▸ Task statement:
Convert the following material into a numbered list with one line per item, leaving out any blank lines.

:::::

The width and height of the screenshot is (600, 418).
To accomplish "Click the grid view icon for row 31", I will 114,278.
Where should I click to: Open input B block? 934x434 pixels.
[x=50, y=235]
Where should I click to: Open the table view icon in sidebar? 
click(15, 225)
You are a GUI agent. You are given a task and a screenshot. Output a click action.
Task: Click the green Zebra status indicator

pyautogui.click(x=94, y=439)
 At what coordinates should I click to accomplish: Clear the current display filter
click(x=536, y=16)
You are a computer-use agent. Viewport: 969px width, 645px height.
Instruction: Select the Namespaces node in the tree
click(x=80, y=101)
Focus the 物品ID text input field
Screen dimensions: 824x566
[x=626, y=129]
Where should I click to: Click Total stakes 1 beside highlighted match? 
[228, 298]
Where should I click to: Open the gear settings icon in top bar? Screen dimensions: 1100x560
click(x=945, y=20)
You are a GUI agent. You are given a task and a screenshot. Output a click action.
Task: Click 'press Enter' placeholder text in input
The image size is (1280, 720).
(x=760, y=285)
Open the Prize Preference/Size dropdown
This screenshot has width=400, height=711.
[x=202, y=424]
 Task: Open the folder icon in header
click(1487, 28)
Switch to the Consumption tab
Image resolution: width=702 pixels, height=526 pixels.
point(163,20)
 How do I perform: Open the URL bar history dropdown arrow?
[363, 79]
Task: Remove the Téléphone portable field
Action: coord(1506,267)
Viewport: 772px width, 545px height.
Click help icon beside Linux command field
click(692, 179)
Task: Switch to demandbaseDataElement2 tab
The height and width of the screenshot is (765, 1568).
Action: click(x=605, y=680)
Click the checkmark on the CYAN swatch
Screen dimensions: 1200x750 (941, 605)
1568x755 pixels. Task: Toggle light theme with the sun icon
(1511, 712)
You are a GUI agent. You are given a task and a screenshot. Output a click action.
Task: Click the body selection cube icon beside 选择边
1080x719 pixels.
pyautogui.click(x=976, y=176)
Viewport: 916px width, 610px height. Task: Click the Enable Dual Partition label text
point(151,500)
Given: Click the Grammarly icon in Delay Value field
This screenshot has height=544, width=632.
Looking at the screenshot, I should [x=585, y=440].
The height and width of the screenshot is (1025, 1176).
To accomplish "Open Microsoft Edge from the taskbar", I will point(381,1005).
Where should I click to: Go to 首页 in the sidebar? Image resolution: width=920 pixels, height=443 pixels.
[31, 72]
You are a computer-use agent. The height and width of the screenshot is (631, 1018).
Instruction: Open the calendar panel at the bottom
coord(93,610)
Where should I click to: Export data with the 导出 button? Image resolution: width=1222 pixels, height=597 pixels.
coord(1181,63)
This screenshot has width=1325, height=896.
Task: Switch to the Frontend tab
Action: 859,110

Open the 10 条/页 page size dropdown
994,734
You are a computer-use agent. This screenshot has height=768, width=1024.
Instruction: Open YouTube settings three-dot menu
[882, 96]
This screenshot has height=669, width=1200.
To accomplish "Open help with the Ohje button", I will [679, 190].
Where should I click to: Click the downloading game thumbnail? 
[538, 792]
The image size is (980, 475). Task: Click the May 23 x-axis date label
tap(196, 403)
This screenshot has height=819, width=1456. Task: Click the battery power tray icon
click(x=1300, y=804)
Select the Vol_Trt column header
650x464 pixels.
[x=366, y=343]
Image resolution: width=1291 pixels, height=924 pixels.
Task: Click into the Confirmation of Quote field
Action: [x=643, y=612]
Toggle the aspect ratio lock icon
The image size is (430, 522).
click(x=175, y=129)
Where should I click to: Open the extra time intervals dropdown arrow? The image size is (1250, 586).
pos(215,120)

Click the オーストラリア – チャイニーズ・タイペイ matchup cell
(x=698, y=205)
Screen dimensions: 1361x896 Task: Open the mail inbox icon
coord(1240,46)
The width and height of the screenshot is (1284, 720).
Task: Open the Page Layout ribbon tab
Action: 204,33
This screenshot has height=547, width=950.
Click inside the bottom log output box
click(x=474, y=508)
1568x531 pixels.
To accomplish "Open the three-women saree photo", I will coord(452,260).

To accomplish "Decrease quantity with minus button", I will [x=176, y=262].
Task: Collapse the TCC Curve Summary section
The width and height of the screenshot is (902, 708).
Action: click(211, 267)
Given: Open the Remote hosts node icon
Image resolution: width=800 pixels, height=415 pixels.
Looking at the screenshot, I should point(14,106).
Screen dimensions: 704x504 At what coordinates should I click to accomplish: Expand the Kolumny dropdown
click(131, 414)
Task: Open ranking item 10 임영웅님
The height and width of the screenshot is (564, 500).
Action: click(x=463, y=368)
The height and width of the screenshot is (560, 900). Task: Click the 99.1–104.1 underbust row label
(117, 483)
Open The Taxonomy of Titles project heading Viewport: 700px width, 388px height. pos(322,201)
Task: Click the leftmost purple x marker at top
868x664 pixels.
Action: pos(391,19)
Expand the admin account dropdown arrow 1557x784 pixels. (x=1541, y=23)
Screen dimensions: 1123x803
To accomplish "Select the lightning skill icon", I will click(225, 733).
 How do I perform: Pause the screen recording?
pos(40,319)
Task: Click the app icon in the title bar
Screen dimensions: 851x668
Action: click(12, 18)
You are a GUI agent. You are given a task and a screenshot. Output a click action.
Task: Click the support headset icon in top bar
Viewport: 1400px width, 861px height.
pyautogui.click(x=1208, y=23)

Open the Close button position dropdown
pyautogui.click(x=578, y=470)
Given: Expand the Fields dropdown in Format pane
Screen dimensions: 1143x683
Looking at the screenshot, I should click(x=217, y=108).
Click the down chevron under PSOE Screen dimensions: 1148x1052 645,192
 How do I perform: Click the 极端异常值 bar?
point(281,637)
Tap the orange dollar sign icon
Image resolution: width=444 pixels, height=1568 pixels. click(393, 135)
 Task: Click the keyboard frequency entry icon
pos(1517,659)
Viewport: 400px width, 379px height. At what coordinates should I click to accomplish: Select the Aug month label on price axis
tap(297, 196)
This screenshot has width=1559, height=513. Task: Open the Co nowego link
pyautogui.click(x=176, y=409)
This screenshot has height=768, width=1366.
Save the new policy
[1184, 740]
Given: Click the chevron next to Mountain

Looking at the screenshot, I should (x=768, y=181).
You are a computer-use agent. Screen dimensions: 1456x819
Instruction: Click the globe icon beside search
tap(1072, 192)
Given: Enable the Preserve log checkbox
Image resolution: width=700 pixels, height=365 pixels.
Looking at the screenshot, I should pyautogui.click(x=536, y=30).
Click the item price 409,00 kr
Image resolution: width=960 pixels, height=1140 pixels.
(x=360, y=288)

:::::

▸ Answer to the problem:
1. The width and height of the screenshot is (600, 418).
2. To accomplish "Click the grid view icon for row 31", I will 114,278.
3. Where should I click to: Open input B block? 934x434 pixels.
4. [x=50, y=235]
5. Where should I click to: Open the table view icon in sidebar? 
6. click(15, 225)
7. You are a GUI agent. You are given a task and a screenshot. Output a click action.
8. Task: Click the green Zebra status indicator
9. pyautogui.click(x=94, y=439)
10.  At what coordinates should I click to accomplish: Clear the current display filter
11. click(x=536, y=16)
12. You are a computer-use agent. Viewport: 969px width, 645px height.
13. Instruction: Select the Namespaces node in the tree
14. click(x=80, y=101)
15. Focus the 物品ID text input field
16. Screen dimensions: 824x566
17. [x=626, y=129]
18. Where should I click to: Click Total stakes 1 beside highlighted match? 
19. [228, 298]
20. Where should I click to: Open the gear settings icon in top bar? Screen dimensions: 1100x560
21. click(x=945, y=20)
22. You are a GUI agent. You are given a task and a screenshot. Output a click action.
23. Task: Click 'press Enter' placeholder text in input
24. The image size is (1280, 720).
25. (x=760, y=285)
26. Open the Prize Preference/Size dropdown
27. This screenshot has width=400, height=711.
28. [x=202, y=424]
29.  Task: Open the folder icon in header
30. click(1487, 28)
31. Switch to the Consumption tab
32. Image resolution: width=702 pixels, height=526 pixels.
33. point(163,20)
34.  How do I perform: Open the URL bar history dropdown arrow?
35. [363, 79]
36. Task: Remove the Téléphone portable field
37. Action: coord(1506,267)
38. Viewport: 772px width, 545px height.
39. Click help icon beside Linux command field
40. click(692, 179)
41. Task: Switch to demandbaseDataElement2 tab
42. The height and width of the screenshot is (765, 1568).
43. Action: click(x=605, y=680)
44. Click the checkmark on the CYAN swatch
45. Screen dimensions: 1200x750 (941, 605)
46. 1568x755 pixels. Task: Toggle light theme with the sun icon
47. (1511, 712)
48. You are a GUI agent. You are given a task and a screenshot. Output a click action.
49. Task: Click the body selection cube icon beside 选择边
50. 1080x719 pixels.
51. pyautogui.click(x=976, y=176)
52. Viewport: 916px width, 610px height. Task: Click the Enable Dual Partition label text
53. point(151,500)
54. Given: Click the Grammarly icon in Delay Value field
55. This screenshot has height=544, width=632.
56. Looking at the screenshot, I should [x=585, y=440].
57. The height and width of the screenshot is (1025, 1176).
58. To accomplish "Open Microsoft Edge from the taskbar", I will point(381,1005).
59. Where should I click to: Go to 首页 in the sidebar? Image resolution: width=920 pixels, height=443 pixels.
60. [31, 72]
61. You are a computer-use agent. The height and width of the screenshot is (631, 1018).
62. Instruction: Open the calendar panel at the bottom
63. coord(93,610)
64. Where should I click to: Export data with the 导出 button? Image resolution: width=1222 pixels, height=597 pixels.
65. coord(1181,63)
66. This screenshot has width=1325, height=896.
67. Task: Switch to the Frontend tab
68. Action: 859,110
69. Open the 10 条/页 page size dropdown
70. 994,734
71. You are a computer-use agent. This screenshot has height=768, width=1024.
72. Instruction: Open YouTube settings three-dot menu
73. [882, 96]
74. This screenshot has height=669, width=1200.
75. To accomplish "Open help with the Ohje button", I will [679, 190].
76. Where should I click to: Click the downloading game thumbnail? 
77. [538, 792]
78. The image size is (980, 475). Task: Click the May 23 x-axis date label
79. tap(196, 403)
80. This screenshot has height=819, width=1456. Task: Click the battery power tray icon
81. click(x=1300, y=804)
82. Select the Vol_Trt column header
83. 650x464 pixels.
84. [x=366, y=343]
85. Image resolution: width=1291 pixels, height=924 pixels.
86. Task: Click into the Confirmation of Quote field
87. Action: [x=643, y=612]
88. Toggle the aspect ratio lock icon
89. The image size is (430, 522).
90. click(x=175, y=129)
91. Where should I click to: Open the extra time intervals dropdown arrow? The image size is (1250, 586).
92. pos(215,120)
93. Click the オーストラリア – チャイニーズ・タイペイ matchup cell
94. (x=698, y=205)
95. Screen dimensions: 1361x896 Task: Open the mail inbox icon
96. coord(1240,46)
97. The width and height of the screenshot is (1284, 720).
98. Task: Open the Page Layout ribbon tab
99. Action: 204,33
100. This screenshot has height=547, width=950.
101. Click inside the bottom log output box
102. click(x=474, y=508)
103. 1568x531 pixels.
104. To accomplish "Open the three-women saree photo", I will coord(452,260).
105. To accomplish "Decrease quantity with minus button", I will [x=176, y=262].
106. Task: Collapse the TCC Curve Summary section
107. The width and height of the screenshot is (902, 708).
108. Action: click(211, 267)
109. Given: Open the Remote hosts node icon
110. Image resolution: width=800 pixels, height=415 pixels.
111. Looking at the screenshot, I should point(14,106).
112. Screen dimensions: 704x504 At what coordinates should I click to accomplish: Expand the Kolumny dropdown
113. click(131, 414)
114. Task: Open ranking item 10 임영웅님
115. The height and width of the screenshot is (564, 500).
116. Action: click(x=463, y=368)
117. The height and width of the screenshot is (560, 900). Task: Click the 99.1–104.1 underbust row label
118. (117, 483)
119. Open The Taxonomy of Titles project heading Viewport: 700px width, 388px height. pos(322,201)
120. Task: Click the leftmost purple x marker at top
121. 868x664 pixels.
122. Action: pos(391,19)
123. Expand the admin account dropdown arrow 1557x784 pixels. (x=1541, y=23)
124. Screen dimensions: 1123x803
125. To accomplish "Select the lightning skill icon", I will click(225, 733).
126.  How do I perform: Pause the screen recording?
127. pos(40,319)
128. Task: Click the app icon in the title bar
129. Screen dimensions: 851x668
130. Action: click(12, 18)
131. You are a GUI agent. You are given a task and a screenshot. Output a click action.
132. Task: Click the support headset icon in top bar
133. Viewport: 1400px width, 861px height.
134. pyautogui.click(x=1208, y=23)
135. Open the Close button position dropdown
136. pyautogui.click(x=578, y=470)
137. Given: Expand the Fields dropdown in Format pane
138. Screen dimensions: 1143x683
139. Looking at the screenshot, I should click(x=217, y=108).
140. Click the down chevron under PSOE Screen dimensions: 1148x1052 645,192
141.  How do I perform: Click the 极端异常值 bar?
142. point(281,637)
143. Tap the orange dollar sign icon
144. Image resolution: width=444 pixels, height=1568 pixels. click(393, 135)
145.  Task: Click the keyboard frequency entry icon
146. pos(1517,659)
147. Viewport: 400px width, 379px height. At what coordinates should I click to accomplish: Select the Aug month label on price axis
148. tap(297, 196)
149. This screenshot has width=1559, height=513. Task: Open the Co nowego link
150. pyautogui.click(x=176, y=409)
151. This screenshot has height=768, width=1366.
152. Save the new policy
153. [1184, 740]
154. Given: Click the chevron next to Mountain
155. Looking at the screenshot, I should (x=768, y=181).
156. You are a computer-use agent. Screen dimensions: 1456x819
157. Instruction: Click the globe icon beside search
158. tap(1072, 192)
159. Given: Enable the Preserve log checkbox
160. Image resolution: width=700 pixels, height=365 pixels.
161. Looking at the screenshot, I should pyautogui.click(x=536, y=30).
162. Click the item price 409,00 kr
163. Image resolution: width=960 pixels, height=1140 pixels.
164. (x=360, y=288)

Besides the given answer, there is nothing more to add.